By Ros Krasny
FOND DU LAC, Wisc. (Reuters) - The recent spike in the jobless rate suggests the U.S. economy will probably fall into a recession, a top Federal Reserve policy-maker said on Friday.
"Unemployment rarely goes up this much without a recession following," Chicago Federal Reserve Bank President Charles Evans told reporters after a speech on the economy at Marian University in Fond du Lac, Wisconsin. "We're facing major economic challenges."
The U.S. jobless rate hit 6.1 percent in August and held at that rate in September, the highest since September 2003 and up from a cycle low of 4.4 percent last seen in March 2007.
At the least, Evans said the economy is likely to be "very sluggish" well into 2009, dogged by the weak housing market and stress in financial markets that has spilled into the broader economy and siphoned away consumer spending power.
"The housing market is a continuing strain, and we are experiencing disruptions in worldwide credit markets that are without precedent in the post-World War Two era," he said.
Evans noted consumers and businesses are facing reduced and more costly access to credit, hurting overall spending.
The Fed's many policy responses, including steep cuts to benchmark lending rates, would provide support over time.
Stabilization in construction activity and improvement in credit flows would be signs of progress in turning the economy around, Evans said.
On Friday, Commerce Department data showed U.S. housing starts for September at the lowest since January 1991, with building permits also down heavily, suggesting the housing slump continues.
But Evans said the shakeout is part of the process of getting housing prices down further and finally forcing supply and demand for houses into equilibrium.
Evans called for "innovative and vigorous fiscal and monetary policy responses to the crisis," but did not touch on the possible outcome of the Fed's October 28-29 policy meeting.
Financial markets currently lean toward a cut in U.S. interest rates of either one-quarter or one-half percentage point from the 1.5 percent level set in an emergency move this month.
The benchmark overnight federal funds rate is already "at an historically low level," Evans said.

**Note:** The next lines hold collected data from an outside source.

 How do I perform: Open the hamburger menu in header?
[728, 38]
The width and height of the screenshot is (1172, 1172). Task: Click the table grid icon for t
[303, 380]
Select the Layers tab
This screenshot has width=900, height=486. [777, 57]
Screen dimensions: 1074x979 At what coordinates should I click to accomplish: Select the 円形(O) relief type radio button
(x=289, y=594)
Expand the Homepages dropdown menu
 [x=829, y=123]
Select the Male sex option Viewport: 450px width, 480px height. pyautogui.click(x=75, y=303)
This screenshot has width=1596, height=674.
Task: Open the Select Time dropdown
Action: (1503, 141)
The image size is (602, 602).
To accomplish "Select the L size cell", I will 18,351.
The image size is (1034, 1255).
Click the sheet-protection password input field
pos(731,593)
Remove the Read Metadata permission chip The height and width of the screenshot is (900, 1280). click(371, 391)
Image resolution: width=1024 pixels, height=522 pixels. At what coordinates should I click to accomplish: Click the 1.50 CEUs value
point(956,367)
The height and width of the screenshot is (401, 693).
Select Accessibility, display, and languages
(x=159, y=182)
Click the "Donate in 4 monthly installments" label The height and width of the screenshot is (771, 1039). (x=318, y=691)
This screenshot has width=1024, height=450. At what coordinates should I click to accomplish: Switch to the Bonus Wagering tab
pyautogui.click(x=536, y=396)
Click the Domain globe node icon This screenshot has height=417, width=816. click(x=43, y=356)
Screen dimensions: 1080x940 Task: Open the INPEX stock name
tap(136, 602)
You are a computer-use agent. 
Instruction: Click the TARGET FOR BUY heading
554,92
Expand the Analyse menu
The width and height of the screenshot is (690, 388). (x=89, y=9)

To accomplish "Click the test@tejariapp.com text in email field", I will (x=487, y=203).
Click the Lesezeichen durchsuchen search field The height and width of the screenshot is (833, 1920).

Evans is not a voting member of the Federal Open Market Committee in 2008, but will vote in 2009.
He said that the Fed "continuously reevaluates the stance of monetary policy in light of current and forecasted conditions," and that inflation prospects have improved even as the growth outlook is more clouded.
"Although some risks to the inflation outlook remain, a forward-looking assessment would put less weight on inflation concerns than earlier this summer," Evans said.
The Fed and the Treasury now have "the right array of programs" in place to thaw frozen interbank lending markets and helping to get credit flowing more readily to consumers and businesses, Evans said.
The Treasury's program to buy stakes in banks gets to the heart of the issue of capital that is opaque and hard to value, he said.
Still, that recovery won't happen overnight, he said, and the "new normal" likely to emerge as credit markets stabilize "will likely operate through different channels and under different constraints."
Evans said the programs enacted in response to the liquidity lock, and the extent to which taxpayers' money has been put at risk, gave him "pause" but were necessary to get the markets and the economy moving.
Over the course of the credit crisis, which started in 2007 with a blowup in the market for subprime mortgages, the Fed has moved "further and further away" from typical central bank policy making, Evans said.
Acknowledging queasiness about the Fed's moves among everyone from audience members to his own wife, Evans said the programs were necessary to contain problems created by the financial disruptions.
"People will be put at less risk than if there's a more widespread downturn," he said.